## WHAT IS BEING ASKED
Convert the listing below into a Markdown table with the columns Row and Line. Give each non-blank line a row number and omit the blank lines.

## Entries for finding words and elements

+ + + +

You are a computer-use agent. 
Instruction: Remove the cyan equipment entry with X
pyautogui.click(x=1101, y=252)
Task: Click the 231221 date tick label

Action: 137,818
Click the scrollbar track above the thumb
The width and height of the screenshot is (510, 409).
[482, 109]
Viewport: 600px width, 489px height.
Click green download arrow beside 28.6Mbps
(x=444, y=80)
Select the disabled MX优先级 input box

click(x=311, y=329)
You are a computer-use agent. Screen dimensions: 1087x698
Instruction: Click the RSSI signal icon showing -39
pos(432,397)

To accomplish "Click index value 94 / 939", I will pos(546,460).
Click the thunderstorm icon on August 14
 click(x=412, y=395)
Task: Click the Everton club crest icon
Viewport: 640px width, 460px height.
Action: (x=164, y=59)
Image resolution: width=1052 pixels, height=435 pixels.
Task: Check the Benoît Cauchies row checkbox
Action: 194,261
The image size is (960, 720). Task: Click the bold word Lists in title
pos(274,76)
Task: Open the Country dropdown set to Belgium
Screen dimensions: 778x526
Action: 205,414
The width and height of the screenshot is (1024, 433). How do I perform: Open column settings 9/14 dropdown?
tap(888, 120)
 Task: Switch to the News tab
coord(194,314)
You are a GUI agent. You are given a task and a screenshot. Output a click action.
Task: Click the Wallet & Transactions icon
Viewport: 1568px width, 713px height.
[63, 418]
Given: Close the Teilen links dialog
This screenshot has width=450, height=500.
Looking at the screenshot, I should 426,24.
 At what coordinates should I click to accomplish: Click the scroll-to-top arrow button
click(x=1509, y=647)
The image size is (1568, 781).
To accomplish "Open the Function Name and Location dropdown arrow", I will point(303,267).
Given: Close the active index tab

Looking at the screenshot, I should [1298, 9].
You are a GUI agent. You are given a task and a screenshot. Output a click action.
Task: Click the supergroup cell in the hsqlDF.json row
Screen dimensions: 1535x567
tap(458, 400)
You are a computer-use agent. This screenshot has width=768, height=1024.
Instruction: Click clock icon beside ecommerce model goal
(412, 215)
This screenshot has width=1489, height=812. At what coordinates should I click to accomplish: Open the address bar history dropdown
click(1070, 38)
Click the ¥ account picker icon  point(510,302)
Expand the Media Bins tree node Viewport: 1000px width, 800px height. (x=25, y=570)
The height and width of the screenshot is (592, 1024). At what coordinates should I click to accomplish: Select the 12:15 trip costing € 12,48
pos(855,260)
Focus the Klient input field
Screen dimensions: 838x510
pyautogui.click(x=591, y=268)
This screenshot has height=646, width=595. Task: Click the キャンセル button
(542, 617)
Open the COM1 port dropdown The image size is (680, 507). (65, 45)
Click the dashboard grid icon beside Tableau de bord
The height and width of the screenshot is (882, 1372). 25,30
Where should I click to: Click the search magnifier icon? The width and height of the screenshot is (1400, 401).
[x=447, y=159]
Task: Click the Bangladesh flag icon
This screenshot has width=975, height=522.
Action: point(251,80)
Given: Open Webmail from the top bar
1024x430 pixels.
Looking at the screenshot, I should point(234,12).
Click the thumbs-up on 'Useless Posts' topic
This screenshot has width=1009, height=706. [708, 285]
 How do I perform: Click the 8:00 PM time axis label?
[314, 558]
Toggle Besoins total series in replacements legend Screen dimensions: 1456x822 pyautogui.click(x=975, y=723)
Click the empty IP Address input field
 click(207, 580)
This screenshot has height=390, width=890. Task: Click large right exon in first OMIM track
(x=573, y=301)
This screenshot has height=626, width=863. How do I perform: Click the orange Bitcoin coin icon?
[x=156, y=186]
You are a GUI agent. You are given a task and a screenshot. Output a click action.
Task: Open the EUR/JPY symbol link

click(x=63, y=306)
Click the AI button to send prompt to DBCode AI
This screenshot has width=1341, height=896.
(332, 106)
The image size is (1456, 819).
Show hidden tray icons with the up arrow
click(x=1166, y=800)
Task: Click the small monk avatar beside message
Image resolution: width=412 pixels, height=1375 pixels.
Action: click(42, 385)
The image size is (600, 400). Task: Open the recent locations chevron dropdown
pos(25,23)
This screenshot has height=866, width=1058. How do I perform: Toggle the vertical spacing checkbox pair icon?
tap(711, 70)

+ + + +

## SOLUTION TO THIS EXERCISE
| Row | Line |
|---|---|
| 1 | You are a computer-use agent.  |
| 2 | Instruction: Remove the cyan equipment entry with X |
| 3 | pyautogui.click(x=1101, y=252) |
| 4 | Task: Click the 231221 date tick label |
| 5 | Action: 137,818 |
| 6 | Click the scrollbar track above the thumb |
| 7 | The width and height of the screenshot is (510, 409). |
| 8 | [482, 109] |
| 9 | Viewport: 600px width, 489px height. |
| 10 | Click green download arrow beside 28.6Mbps |
| 11 | (x=444, y=80) |
| 12 | Select the disabled MX优先级 input box |
| 13 | click(x=311, y=329) |
| 14 | You are a computer-use agent. Screen dimensions: 1087x698 |
| 15 | Instruction: Click the RSSI signal icon showing -39 |
| 16 | pos(432,397) |
| 17 | To accomplish "Click index value 94 / 939", I will pos(546,460). |
| 18 | Click the thunderstorm icon on August 14 |
| 19 |  click(x=412, y=395) |
| 20 | Task: Click the Everton club crest icon |
| 21 | Viewport: 640px width, 460px height. |
| 22 | Action: (x=164, y=59) |
| 23 | Image resolution: width=1052 pixels, height=435 pixels. |
| 24 | Task: Check the Benoît Cauchies row checkbox |
| 25 | Action: 194,261 |
| 26 | The image size is (960, 720). Task: Click the bold word Lists in title |
| 27 | pos(274,76) |
| 28 | Task: Open the Country dropdown set to Belgium |
| 29 | Screen dimensions: 778x526 |
| 30 | Action: 205,414 |
| 31 | The width and height of the screenshot is (1024, 433). How do I perform: Open column settings 9/14 dropdown? |
| 32 | tap(888, 120) |
| 33 |  Task: Switch to the News tab |
| 34 | coord(194,314) |
| 35 | You are a GUI agent. You are given a task and a screenshot. Output a click action. |
| 36 | Task: Click the Wallet & Transactions icon |
| 37 | Viewport: 1568px width, 713px height. |
| 38 | [63, 418] |
| 39 | Given: Close the Teilen links dialog |
| 40 | This screenshot has width=450, height=500. |
| 41 | Looking at the screenshot, I should 426,24. |
| 42 |  At what coordinates should I click to accomplish: Click the scroll-to-top arrow button |
| 43 | click(x=1509, y=647) |
| 44 | The image size is (1568, 781). |
| 45 | To accomplish "Open the Function Name and Location dropdown arrow", I will point(303,267). |
| 46 | Given: Close the active index tab |
| 47 | Looking at the screenshot, I should [1298, 9]. |
| 48 | You are a GUI agent. You are given a task and a screenshot. Output a click action. |
| 49 | Task: Click the supergroup cell in the hsqlDF.json row |
| 50 | Screen dimensions: 1535x567 |
| 51 | tap(458, 400) |
| 52 | You are a computer-use agent. This screenshot has width=768, height=1024. |
| 53 | Instruction: Click clock icon beside ecommerce model goal |
| 54 | (412, 215) |
| 55 | This screenshot has width=1489, height=812. At what coordinates should I click to accomplish: Open the address bar history dropdown |
| 56 | click(1070, 38) |
| 57 | Click the ¥ account picker icon  point(510,302) |
| 58 | Expand the Media Bins tree node Viewport: 1000px width, 800px height. (x=25, y=570) |
| 59 | The height and width of the screenshot is (592, 1024). At what coordinates should I click to accomplish: Select the 12:15 trip costing € 12,48 |
| 60 | pos(855,260) |
| 61 | Focus the Klient input field |
| 62 | Screen dimensions: 838x510 |
| 63 | pyautogui.click(x=591, y=268) |
| 64 | This screenshot has height=646, width=595. Task: Click the キャンセル button |
| 65 | (542, 617) |
| 66 | Open the COM1 port dropdown The image size is (680, 507). (65, 45) |
| 67 | Click the dashboard grid icon beside Tableau de bord |
| 68 | The height and width of the screenshot is (882, 1372). 25,30 |
| 69 | Where should I click to: Click the search magnifier icon? The width and height of the screenshot is (1400, 401). |
| 70 | [x=447, y=159] |
| 71 | Task: Click the Bangladesh flag icon |
| 72 | This screenshot has width=975, height=522. |
| 73 | Action: point(251,80) |
| 74 | Given: Open Webmail from the top bar |
| 75 | 1024x430 pixels. |
| 76 | Looking at the screenshot, I should point(234,12). |
| 77 | Click the thumbs-up on 'Useless Posts' topic |
| 78 | This screenshot has width=1009, height=706. [708, 285] |
| 79 |  How do I perform: Click the 8:00 PM time axis label? |
| 80 | [314, 558] |
| 81 | Toggle Besoins total series in replacements legend Screen dimensions: 1456x822 pyautogui.click(x=975, y=723) |
| 82 | Click the empty IP Address input field |
| 83 |  click(207, 580) |
| 84 | This screenshot has height=390, width=890. Task: Click large right exon in first OMIM track |
| 85 | (x=573, y=301) |
| 86 | This screenshot has height=626, width=863. How do I perform: Click the orange Bitcoin coin icon? |
| 87 | [x=156, y=186] |
| 88 | You are a GUI agent. You are given a task and a screenshot. Output a click action. |
| 89 | Task: Open the EUR/JPY symbol link |
| 90 | click(x=63, y=306) |
| 91 | Click the AI button to send prompt to DBCode AI |
| 92 | This screenshot has width=1341, height=896. |
| 93 | (332, 106) |
| 94 | The image size is (1456, 819). |
| 95 | Show hidden tray icons with the up arrow |
| 96 | click(x=1166, y=800) |
| 97 | Task: Click the small monk avatar beside message |
| 98 | Image resolution: width=412 pixels, height=1375 pixels. |
| 99 | Action: click(42, 385) |
| 100 | The image size is (600, 400). Task: Open the recent locations chevron dropdown |
| 101 | pos(25,23) |
| 102 | This screenshot has height=866, width=1058. How do I perform: Toggle the vertical spacing checkbox pair icon? |
| 103 | tap(711, 70) |